Abstract: Mental Health Correlates of Police Violence Exposure in Baltimore and New York City (Society for Social Work and Research 23rd Annual Conference - Ending Gender Based, Family and Community Violence)

Mental Health Correlates of Police Violence Exposure in Baltimore and New York City

Schedule:
Saturday, January 19, 2019: 8:00 AM
Union Square 23/24 Tower 3, 4th Floor (Hilton San Francisco)
* noted as presenting author
Jordan DeVylder, PhD, Associate Professor, Fordham University, New York, NY
Hyun-Jin Jun, PhD, Post-doctoral researcher, University of Maryland, Baltimore, Baltimore, MD
Lisa Fedina, MSW, Doctoral Candidate, University of Maryland, Baltimore, Baltimore, MD
Rick Barth, PhD, Dean, University of Maryland at Baltimore
Background and Purpose: Following the widespread adaptation of smartphone technology and consequent rapid dissemination of real-time footage of encounters between police and civilians, police violence has increasingly been recognized as a public health concern in the United States. However, there has been minimal empirical research examining the health and mental health correlates of police violence among exposed civilians. Data from the first Survey of Police-Public Encounters (SPPE I) revealed notably high lifetime prevalence rates of physical, sexual, and psychological violence exposure, which was associated with mental health symptoms including depression, distress, suicidal behavior, and sub-clinical psychosis. However, this survey had notable methodological limitations including the use of lifetime rather than 12-month police violence exposure data and limited adjustments for potential confounding factors. The present study reexamines the mental health correlates of police violence in the second Survey of Police Public Encounters (SPPE II).                                                      

Methods: One thousand adult residents of New York City and Baltimore provided data on exposure to police violence and self-reported experiences of mental health symptoms. Past-year police violence exposure was assessed using the Police Practices Inventory, a validated measure of police violence exposure based on the World Health Organization (WHO) conceptualization of violence. Specifically, separate variables indicated 12-month exposure to (1) physical violence, (2) physical violence with a weapon, (3) sexual violence, (4) psychological violence, and (5) police neglect. Validated measures were used to assess mental health outcomes, including psychological distress (K-6 scale), suicidal behavior (WHO suicide assessment), and sub-clinical psychotic experiences (WHO psychosis screen). Logistic regression analyses were used to test the associations between each police violence exposure and each mental health outcome, adjusted for intimate partner violence, adverse childhood experiences, and involvement in criminal activities and substance use.

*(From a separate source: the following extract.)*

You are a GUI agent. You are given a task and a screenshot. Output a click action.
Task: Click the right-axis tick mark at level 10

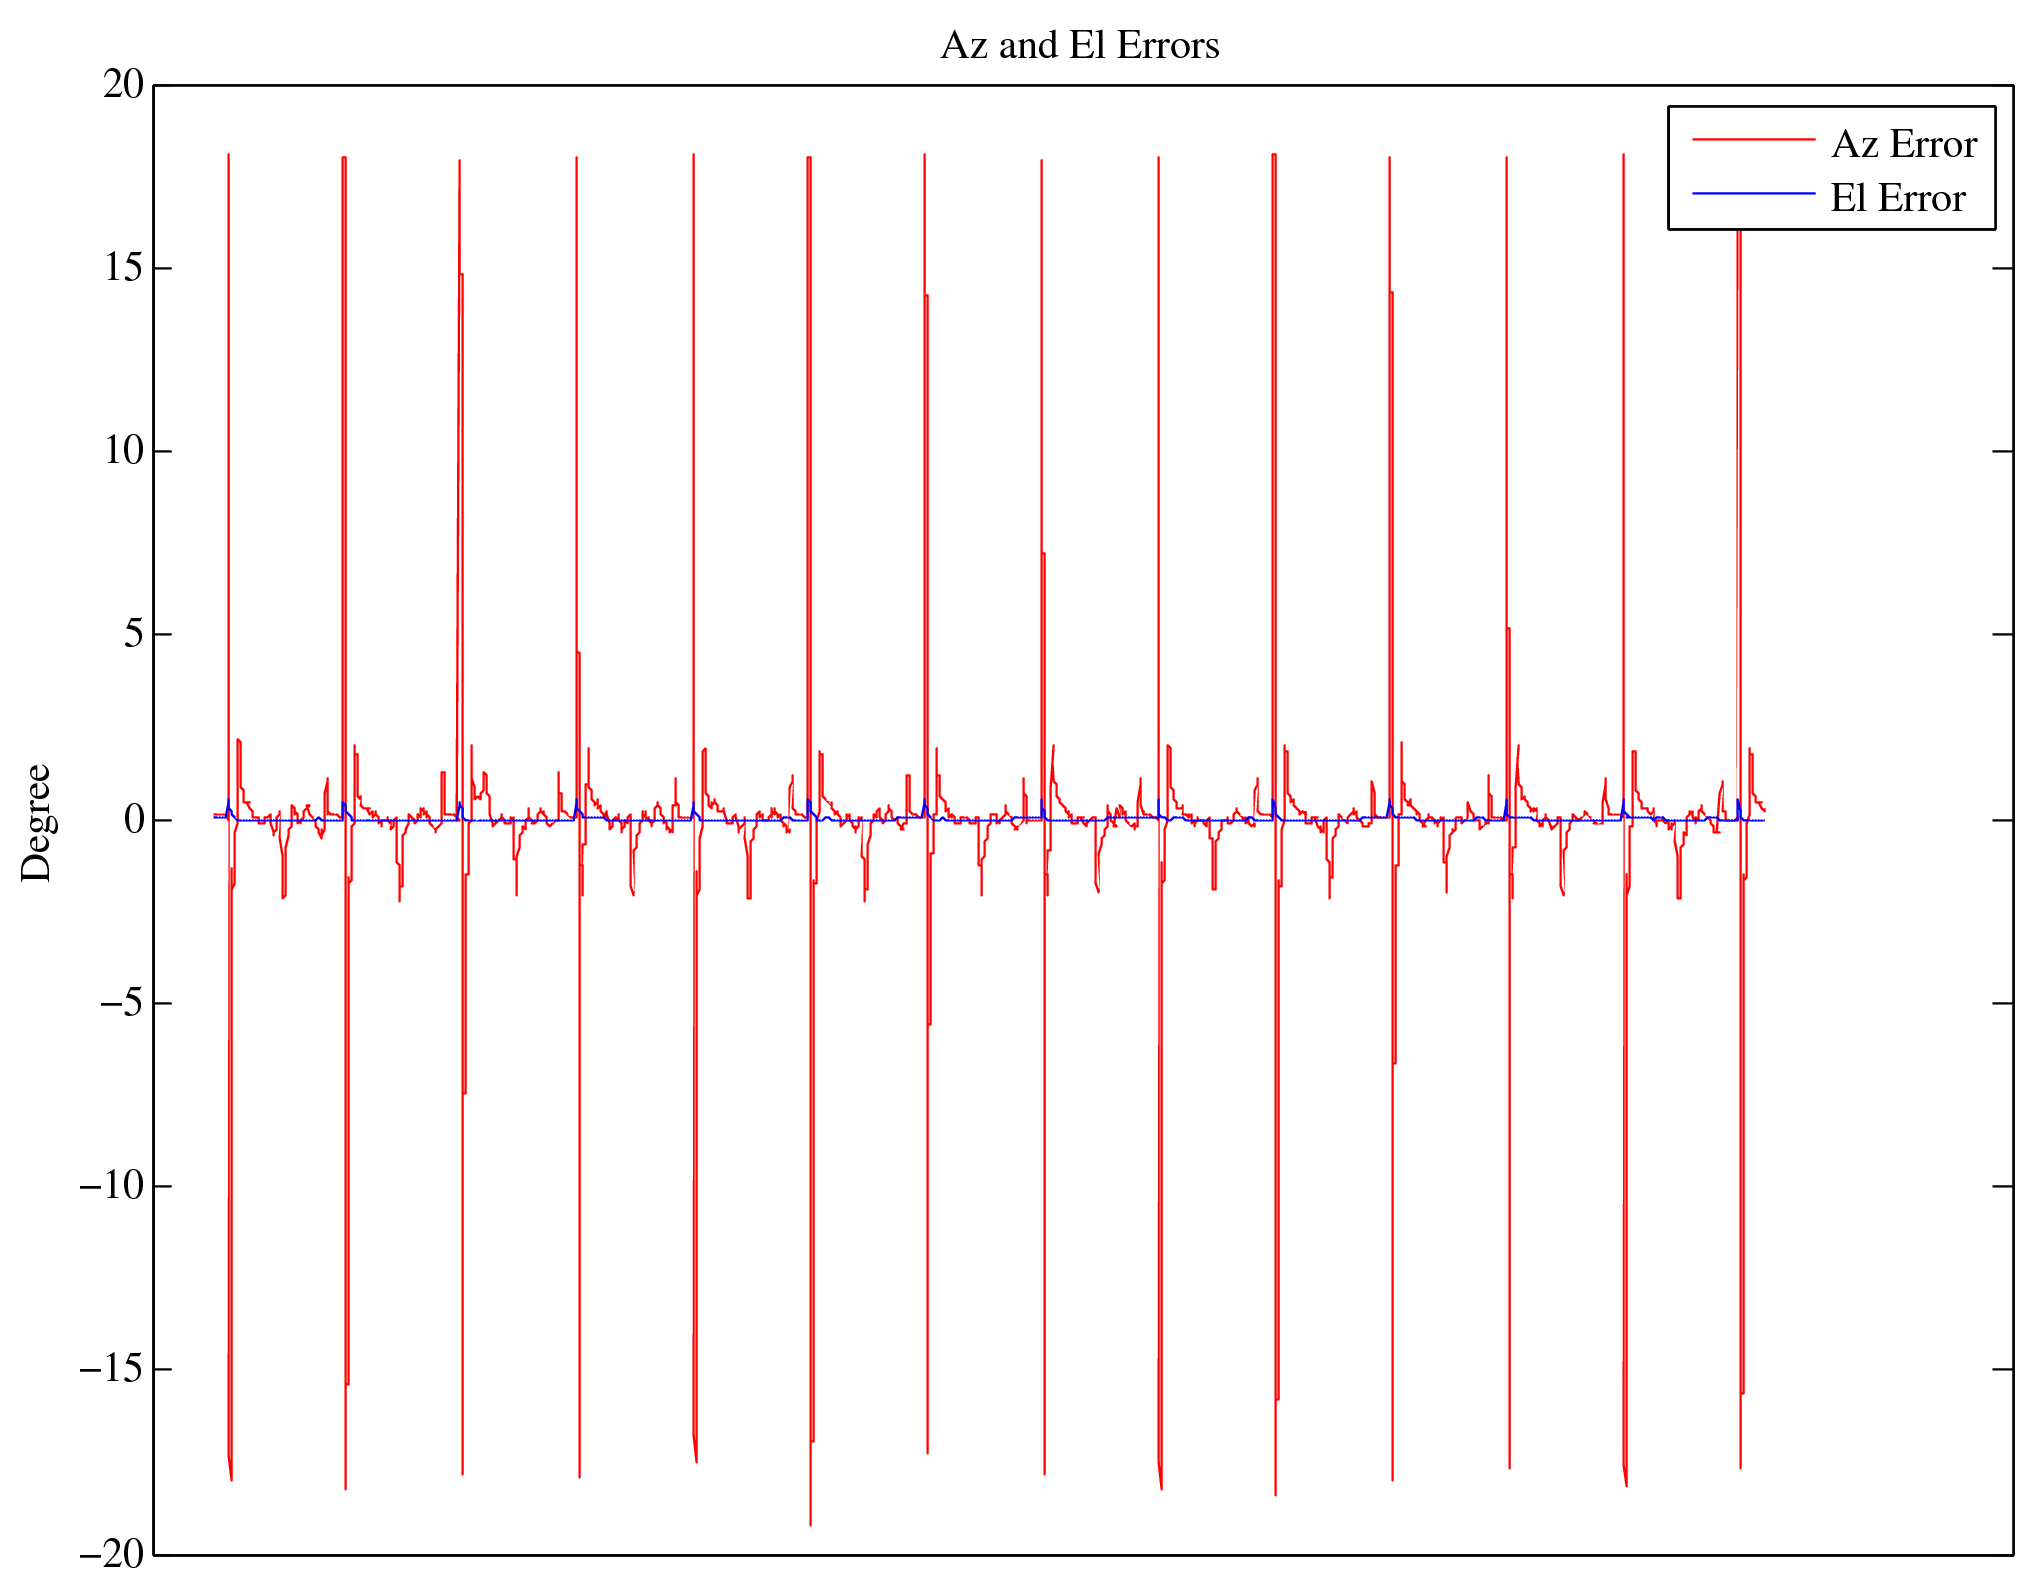(x=2002, y=451)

Results: Police violence was more commonly reported among racial/ethnic minorities, male or transgender respondents, and those with less income or education. Each domain of police violence exposure was significantly associated with each mental health outcome in unadjusted analyses. Following adjustment for potential confounding factors, physical violence was associated with suicidal ideation (ORadj=2.45) and psychotic experiences (ORadj=2.24). Physical violence with a weapon was associated with suicidal ideation (ORadj=2.72), suicide attempts (ORadj=7.30), and psychotic experiences (ORadj=4.34). Sexual violence was also associated with suicidal ideation (ORadj=3.76), suicide attempts (ORadj=6.63), and psychosis (ORadj=6.61). Psychological victimization was associated with psychotic experiences (ORadj=1.65), and neglectful policing was associated with both suicide ideation (ORadj=2.15) and psychotic experiences (ORadj=2.45).

Conclusions and Implications: Findings from the SPPE I study were largely confirmed in the SPPE II data, using more rigorous methodology that is less susceptible to biases or the influence of confounding factors. Specifically, police violence is experienced by a notable minority of the population, is disproportionately reported by racial/ethnic minorities, and is associated with greater severity of a range of clinically notable mental health symptoms. The pattern of stronger associations with more assaultive forms of police violence is consistent with causal explanations in which violence exposure contributes to risk for mental health symptoms, although this cross-sectional finding should be further examined in future longitudinal studies.